Nigerian writer, public official, author and academic

Omoniyi Ibietan (born 19 April 1970 in Kaduna, Nigeria) is a Nigerian writer, journalist, and author, who was also a Special Media Adviser to Nigeria's Minister of Information and Communication, Frank Nweke.

== Life ==
=== Career ===
Ibietan was appointed as the Head of Media Relations of the Nigerian Communications Commission (NCC) in 2022, in a career that has lasted over twenty years in journalism, academia, and public relations. Before his current role, Ibietan was the Head of Online Media at the NCC, and also worked at Nigeria's Federal Ministry of Information and Communication, where he was Special Media Adviser to Nigeria's Minister of Information and Communication. He has been involved in engaging the National Assembly (Nigeria) on behalf of the Nigerian Communications Commission as part of his duties.

He is the Secretary-General of the African Public Relations Association (APRA) following his election at the association's 35th annual general meeting in Abidjan, Côte d'Ivoire in May 2024, for which Nigeria's Minister of Information and National Orientation, Mohammed Idris Malagi, commended him.

Ibietan is a fellow of the Nigerian Institute of Public Relations (NIPR), a member of the African Council for Communication Education (ACCE), an Associate Registered Practitioner of Advertising (ARPA), and a member of the International Institute of Communications (IIC). He lectures postgraduate students at the Nigerian campus of Rome Business School, where he is also a faculty member.

In 2021, Ibietan was elected as chairman of the national convention of the National Association of Nigerian Students (NANS). Prior to this appointment, he was a leader at the National Association of Nigerian Students (NANS).

As a student leader and activist, Ibietan was appointed as the Secretary General of the Student Government, Kwara State College of Technology, a position he held until 1989

=== Writing ===
Ibietan is the author of the book titled Social Media, Social Demography, and Voting Behaviour in Nigeria. He was commended by the Executive Vice Chairman of NCC, Professor Umar Danbatta, at the book launch for his "passion to write a book on cyberpolitics."

=== Activism ===
Ibietan was quite involved in human rights activism as a student leader.
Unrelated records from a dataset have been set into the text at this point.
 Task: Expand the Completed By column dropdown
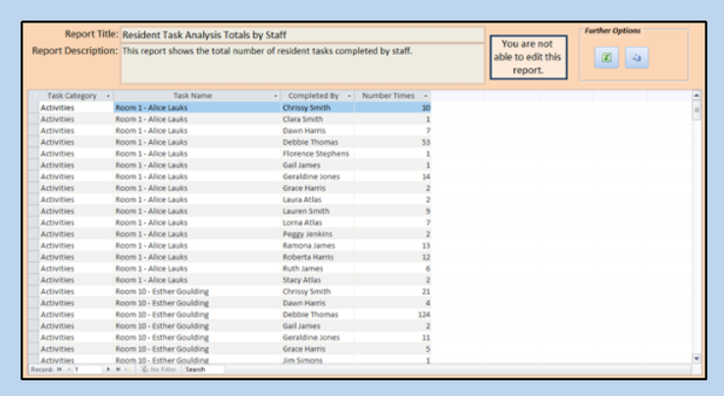(349, 96)
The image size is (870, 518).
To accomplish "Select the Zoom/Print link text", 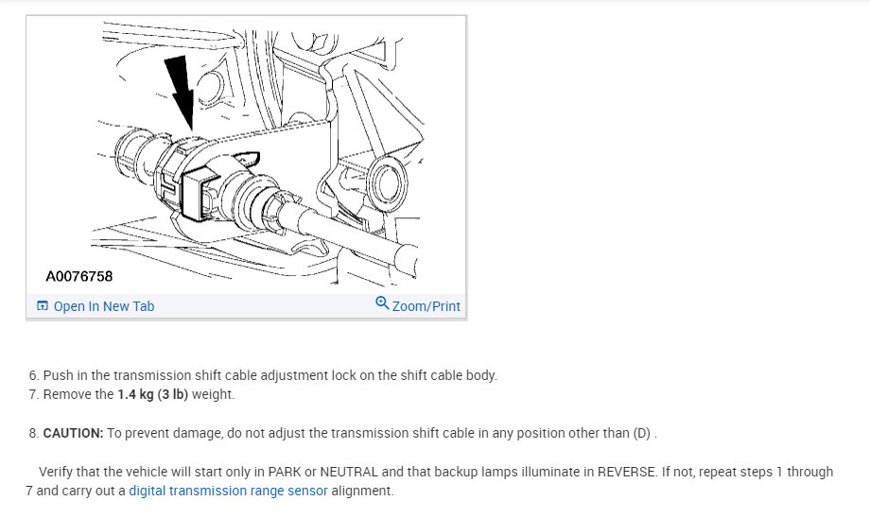I will [x=426, y=306].
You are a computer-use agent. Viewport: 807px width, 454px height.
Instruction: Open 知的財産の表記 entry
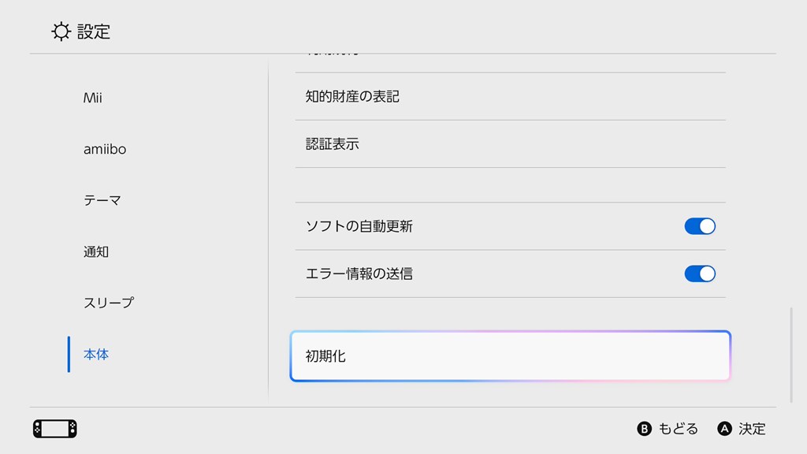tap(352, 96)
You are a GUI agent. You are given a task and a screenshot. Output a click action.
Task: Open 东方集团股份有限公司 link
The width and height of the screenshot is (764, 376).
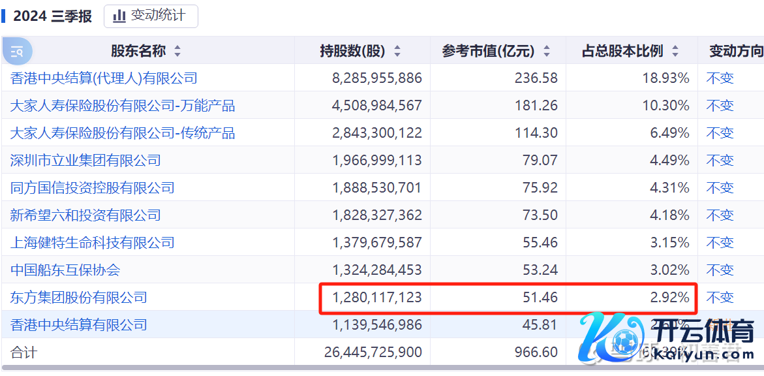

His involvement in a protest against a student levy led to his suspension, which he challenged in court, leading the school to recall him to resist the West African School Certificate examinations.

=== Awards & Recognition ===
In July 2025, Ibietan was recognized as a top PR professional in the Changemakers category of the PR Power List 2025, which recognizes "individuals who are actively disrupting the norm and driving innovation" in public relations and communication.

=== Education ===
Ibietan studied at the University of Uyo, and the University of Ibadan, where he earned a bachelor of arts (BA) in Communication Arts and Communication, and an MA in Language Arts, respectively. He also earned a PhD in Communication from the North-West University in South Africa, as well as a mini-MBA in Telecommunications from Neotelis in Paris.